Stated task a> Lay out the rows below as a Markdown table with the columns "No." and "Line", covering only the part that opens with the line containing "Alle Cookies akzeptieren" and closes with the line containing "298, 880, 307)", with blank lines left out.

Document segment>
________________
I would like to say that everything has changed and I will be back to blogging on a more regular basis, but I don’t think that will happen quite yet. I have fixed the computer problem by purchasing a Mac book pro, which is super fast, efficient and just plane amazing. But I still have a busy summer ahead. Last weekend I spent several days on Hornby Island enjoying the beaches, neat rock formations, lavender lemonade and open air rock concerts. This weekend my friends and I are hiking the North Coast Trail for about 7 days.  Next is toobing the Cowichan River followed by Cirque Du Soleil. My evenings have been spent recouping from busy workdays and prepping for camping/hiking trips. It takes time to cook and dehydrate a weeks worth of dinners for large hiking trips.

In amongst hiking trips, biking trips and visiting with friends and family over the past month or so, I have also been fitting in a cake-decorating course during the week. I was inspired by a co-worker on the mainland who does what I do and took a cake-decorating course. When I saw her prepping the icing for her class that evening, I thought …. Hey, I can do that. I’ve always wanted to learn how to decorate a cake and use that kit I have, but have never done it. Then of course, being Celiac I thought that a cake-decorating course might in fact be the last place I should go to have fun, as it would be gluten city. But I did some research and found a course held at Michael’s Craft Stores where you bring your own cake and icing. That meant I could make gluten free cakes and icing and not worry about getting sick.
________________
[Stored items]

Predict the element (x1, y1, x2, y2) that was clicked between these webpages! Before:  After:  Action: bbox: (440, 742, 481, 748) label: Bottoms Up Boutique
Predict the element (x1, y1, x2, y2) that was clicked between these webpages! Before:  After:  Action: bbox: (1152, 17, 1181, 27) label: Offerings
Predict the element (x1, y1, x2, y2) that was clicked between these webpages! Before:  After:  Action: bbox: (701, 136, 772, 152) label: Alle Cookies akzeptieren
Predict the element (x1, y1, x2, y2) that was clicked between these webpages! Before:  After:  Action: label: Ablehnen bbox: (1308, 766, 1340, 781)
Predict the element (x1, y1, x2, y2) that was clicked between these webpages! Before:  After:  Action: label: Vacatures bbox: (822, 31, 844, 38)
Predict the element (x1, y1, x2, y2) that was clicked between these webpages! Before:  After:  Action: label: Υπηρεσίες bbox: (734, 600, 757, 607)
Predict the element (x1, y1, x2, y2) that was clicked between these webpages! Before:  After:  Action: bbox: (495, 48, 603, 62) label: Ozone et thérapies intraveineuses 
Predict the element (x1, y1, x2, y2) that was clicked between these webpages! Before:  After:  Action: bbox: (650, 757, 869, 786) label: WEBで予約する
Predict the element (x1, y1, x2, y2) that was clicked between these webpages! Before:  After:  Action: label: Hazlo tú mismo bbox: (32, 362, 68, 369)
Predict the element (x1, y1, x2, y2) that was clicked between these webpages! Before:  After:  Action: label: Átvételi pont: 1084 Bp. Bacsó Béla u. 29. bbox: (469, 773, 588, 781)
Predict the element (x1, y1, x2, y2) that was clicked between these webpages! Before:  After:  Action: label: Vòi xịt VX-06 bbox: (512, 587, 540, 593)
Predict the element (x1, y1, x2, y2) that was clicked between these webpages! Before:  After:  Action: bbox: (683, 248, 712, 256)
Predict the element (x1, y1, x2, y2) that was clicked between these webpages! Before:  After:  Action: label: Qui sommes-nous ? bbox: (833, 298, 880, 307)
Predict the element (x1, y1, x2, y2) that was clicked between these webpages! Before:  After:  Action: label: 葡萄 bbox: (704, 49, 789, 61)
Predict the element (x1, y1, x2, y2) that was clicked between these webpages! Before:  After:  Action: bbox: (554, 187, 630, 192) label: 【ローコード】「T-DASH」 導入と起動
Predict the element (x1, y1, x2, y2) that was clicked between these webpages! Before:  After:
________________
Stated task b> Repeat the part of the blog post above that opens with the words "In amongst hiking" and closes with "about getting sick.", copying it exactly.

Worked answer a>
| No. | Line |
|---|---|
| 1 | Predict the element (x1, y1, x2, y2) that was clicked between these webpages! Before:  After:  Action: bbox: (701, 136, 772, 152) label: Alle Cookies akzeptieren |
| 2 | Predict the element (x1, y1, x2, y2) that was clicked between these webpages! Before:  After:  Action: label: Ablehnen bbox: (1308, 766, 1340, 781) |
| 3 | Predict the element (x1, y1, x2, y2) that was clicked between these webpages! Before:  After:  Action: label: Vacatures bbox: (822, 31, 844, 38) |
| 4 | Predict the element (x1, y1, x2, y2) that was clicked between these webpages! Before:  After:  Action: label: Υπηρεσίες bbox: (734, 600, 757, 607) |
| 5 | Predict the element (x1, y1, x2, y2) that was clicked between these webpages! Before:  After:  Action: bbox: (495, 48, 603, 62) label: Ozone et thérapies intraveineuses  |
| 6 | Predict the element (x1, y1, x2, y2) that was clicked between these webpages! Before:  After:  Action: bbox: (650, 757, 869, 786) label: WEBで予約する |
| 7 | Predict the element (x1, y1, x2, y2) that was clicked between these webpages! Before:  After:  Action: label: Hazlo tú mismo bbox: (32, 362, 68, 369) |
| 8 | Predict the element (x1, y1, x2, y2) that was clicked between these webpages! Before:  After:  Action: label: Átvételi pont: 1084 Bp. Bacsó Béla u. 29. bbox: (469, 773, 588, 781) |
| 9 | Predict the element (x1, y1, x2, y2) that was clicked between these webpages! Before:  After:  Action: label: Vòi xịt VX-06 bbox: (512, 587, 540, 593) |
| 10 | Predict the element (x1, y1, x2, y2) that was clicked between these webpages! Before:  After:  Action: bbox: (683, 248, 712, 256) |
| 11 | Predict the element (x1, y1, x2, y2) that was clicked between these webpages! Before:  After:  Action: label: Qui sommes-nous ? bbox: (833, 298, 880, 307) |

Worked answer b>
In amongst hiking trips, biking trips and visiting with friends and family over the past month or so, I have also been fitting in a cake-decorating course during the week. I was inspired by a co-worker on the mainland who does what I do and took a cake-decorating course. When I saw her prepping the icing for her class that evening, I thought …. Hey, I can do that. I’ve always wanted to learn how to decorate a cake and use that kit I have, but have never done it. Then of course, being Celiac I thought that a cake-decorating course might in fact be the last place I should go to have fun, as it would be gluten city. But I did some research and found a course held at Michael’s Craft Stores where you bring your own cake and icing. That meant I could make gluten free cakes and icing and not worry about getting sick.